Please copy the records word for word, from the start of the records through the line that contains "click(x=609, y=461)", including both.
____
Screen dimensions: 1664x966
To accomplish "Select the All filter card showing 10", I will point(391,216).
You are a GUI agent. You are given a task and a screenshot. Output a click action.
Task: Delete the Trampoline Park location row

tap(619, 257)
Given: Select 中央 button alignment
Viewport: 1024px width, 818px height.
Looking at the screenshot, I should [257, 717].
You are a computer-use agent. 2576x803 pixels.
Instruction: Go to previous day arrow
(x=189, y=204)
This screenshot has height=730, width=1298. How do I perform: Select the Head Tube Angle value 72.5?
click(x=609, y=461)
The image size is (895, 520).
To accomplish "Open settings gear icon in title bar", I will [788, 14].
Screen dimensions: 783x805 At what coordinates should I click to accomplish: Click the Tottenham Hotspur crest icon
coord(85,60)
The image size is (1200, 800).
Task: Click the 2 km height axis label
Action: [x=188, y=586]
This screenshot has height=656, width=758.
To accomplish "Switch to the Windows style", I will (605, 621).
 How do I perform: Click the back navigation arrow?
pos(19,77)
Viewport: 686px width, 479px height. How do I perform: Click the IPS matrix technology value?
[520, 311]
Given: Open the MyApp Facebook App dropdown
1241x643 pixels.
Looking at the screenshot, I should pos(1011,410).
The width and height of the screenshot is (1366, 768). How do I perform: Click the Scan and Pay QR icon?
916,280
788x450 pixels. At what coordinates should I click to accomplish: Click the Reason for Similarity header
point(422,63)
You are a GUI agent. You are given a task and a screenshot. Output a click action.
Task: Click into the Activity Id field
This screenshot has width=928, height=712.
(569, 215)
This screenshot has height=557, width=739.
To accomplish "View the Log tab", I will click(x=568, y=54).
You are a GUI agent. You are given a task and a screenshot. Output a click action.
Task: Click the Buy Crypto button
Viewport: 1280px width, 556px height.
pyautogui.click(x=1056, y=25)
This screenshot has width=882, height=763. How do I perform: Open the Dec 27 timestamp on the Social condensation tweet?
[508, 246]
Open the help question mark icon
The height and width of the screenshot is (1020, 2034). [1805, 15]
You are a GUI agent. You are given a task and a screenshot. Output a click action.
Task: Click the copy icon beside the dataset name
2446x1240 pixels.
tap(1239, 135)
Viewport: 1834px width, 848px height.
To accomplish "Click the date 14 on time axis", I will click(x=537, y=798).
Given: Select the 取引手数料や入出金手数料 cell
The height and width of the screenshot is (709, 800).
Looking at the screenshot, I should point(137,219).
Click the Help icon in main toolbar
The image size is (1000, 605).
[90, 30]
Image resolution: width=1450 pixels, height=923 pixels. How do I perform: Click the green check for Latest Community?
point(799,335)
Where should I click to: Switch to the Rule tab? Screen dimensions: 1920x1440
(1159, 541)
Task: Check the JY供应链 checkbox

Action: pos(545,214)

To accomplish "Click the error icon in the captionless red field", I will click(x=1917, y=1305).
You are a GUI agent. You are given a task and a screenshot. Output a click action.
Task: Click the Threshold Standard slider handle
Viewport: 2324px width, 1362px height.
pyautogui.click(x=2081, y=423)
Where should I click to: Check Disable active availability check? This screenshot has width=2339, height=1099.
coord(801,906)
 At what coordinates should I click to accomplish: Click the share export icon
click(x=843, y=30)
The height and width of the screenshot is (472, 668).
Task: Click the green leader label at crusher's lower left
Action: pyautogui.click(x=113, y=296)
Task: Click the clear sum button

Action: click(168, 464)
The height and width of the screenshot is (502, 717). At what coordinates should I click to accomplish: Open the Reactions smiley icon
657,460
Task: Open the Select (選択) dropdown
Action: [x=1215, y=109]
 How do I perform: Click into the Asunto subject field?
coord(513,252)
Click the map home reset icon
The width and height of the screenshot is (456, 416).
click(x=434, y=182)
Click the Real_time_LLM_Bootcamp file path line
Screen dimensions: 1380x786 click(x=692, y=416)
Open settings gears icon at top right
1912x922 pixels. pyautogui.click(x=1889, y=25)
____
### [WRITTEN ANSWER]
Screen dimensions: 1664x966
To accomplish "Select the All filter card showing 10", I will point(391,216).
You are a GUI agent. You are given a task and a screenshot. Output a click action.
Task: Delete the Trampoline Park location row

tap(619, 257)
Given: Select 中央 button alignment
Viewport: 1024px width, 818px height.
Looking at the screenshot, I should [257, 717].
You are a computer-use agent. 2576x803 pixels.
Instruction: Go to previous day arrow
(x=189, y=204)
This screenshot has height=730, width=1298. How do I perform: Select the Head Tube Angle value 72.5?
click(x=609, y=461)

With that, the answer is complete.